11.) Proceed through the installation. Make sure that when you select a drive to install to, pick your DIY-intosh one and NOT your MacBook one. Just a word of warning.
12.) Wait a long time (1.5-2 hours) for it to install. Disregard the "30 minutes remaining" and read a book or watch a movie because from this point until the install finishes there's no user intervention required.
13.) When your DIY-intosh reboots, turn off the MacBook, for it is no longer necessary. Unplug the firewire cable for the same reason.
14.) Enjoy the welcome animation and your new DIY-intosh.

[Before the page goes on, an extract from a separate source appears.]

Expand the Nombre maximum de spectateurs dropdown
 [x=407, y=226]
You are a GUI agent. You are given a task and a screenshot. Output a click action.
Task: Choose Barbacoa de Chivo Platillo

I swapped the Marvel MC85 card that I was using for the AzureWave card from my Eee PC 1000HE and now WiFi works fine on both my netbook and my DIY-intosh. I needed to use ndiswrapper to get the WiFi working on my netbook, but I figured a hack on my Linux community-supported netbook would be better supported than a hack on my OS X DIY-intosh.